1 Let me try. その問題、ぼくにやらせて! [ ]
2 I know. Please ask me. わかる!ぼくに聞いて! [ ]
3 Well… / Let me see… えーっと… [ ]
4 Just a moment, please. ちょっと待って! [ ]
5 Once more, please. もう一度お願いします。 [ ]

 ペアでじゃんけんをして勝った方が出題、負けた方が答えるというスタイル。制限時間を設定して、時間で追い込んでいきます。だんだんタスクが厳しくなるように、到達度や時期に応じて複数のステージを用意しています。ステージの例としては、

ステージ 勝ち 負け 制限時間
日本語を読む 英語を読む 1分
日本語を読む 英語を読む 40秒
日本語を読む 紙を見ないで英語を言う 1分
ランダムに日本語を読む 紙を見ないで英語を言う 1分

といった枠組みが考えられます。ペアで用紙を交換して、相手が言えたら(読めたら)チェック欄を塗りつぶしていくようにしています。一応、相手の言葉をしっかり聞くという習慣を身につけさせたいので、相手が日本語を言い終わる前に言ってはいけない、というルールにしています。

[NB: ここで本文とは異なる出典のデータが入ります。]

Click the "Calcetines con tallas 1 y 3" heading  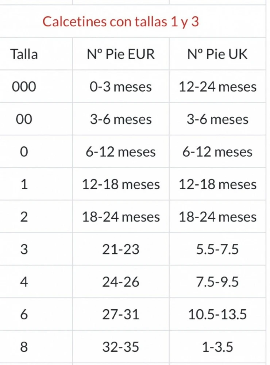(120, 22)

 もちろん、片方が終わったら、役割を交代してもう一度やります。また、特別に学習ペアが組んである時などはリーダーが先に答える方にチャレンジさせる、ステージ3以降は相手が困ってたら最初の音を教えてあげてよい、など生徒の状況に応じてローカルルールを設定してもいいでしょう。

 さて、ここからがポイントですが、せっかく4月に覚えさせた表現なんですから、年間を通して使わせましょう。

 私はALTと協力して、プリントを配るときにわざと少なめに配って"One more paper please"を言わせてみたり、机の上の消しゴムを(ぼくが)落として、拾って上げて"Thank you"と言わせてみたりと、かなり強引に英語を引き出しています。(笑)

 生徒が日本語で乗り切ろうとした時には、「無視する」などの教育的配慮が重要になります。時間はかかりますが、そうやって追い込んでいかないと、使うようにはならないでしょう。1ヶ月くらいがんばると、生徒もあきらめますので、お試し下さい。

 1年生なんかは、"Let me try!"と言わないと、挙手しても当ててあげなあったりすると、すごく張り切って言ってくれるようになります。みんなと同じことを言ってては気づいてもらえないから、勝手に"Here!"とか違った表現を言おうとする生徒も出てきます。(全員でデモ行進のように"LET ME TRY! LET ME TRY!"の大合唱になってしまった時は参りました)

 ワークシートのダウンロードはこちらから。
www.dropbox.com

 一応ふりがなをふることもできるように、英語は少しだけ上寄りに印刷してあります。1年生なんかは、文字指導を一切する前にこれを配って練習しちゃいますけど、音で覚えちゃいますね。何より「繰り返すこと」と「使う機会を用意すること」で、定着の度合いはずいぶんよくなるかと思います。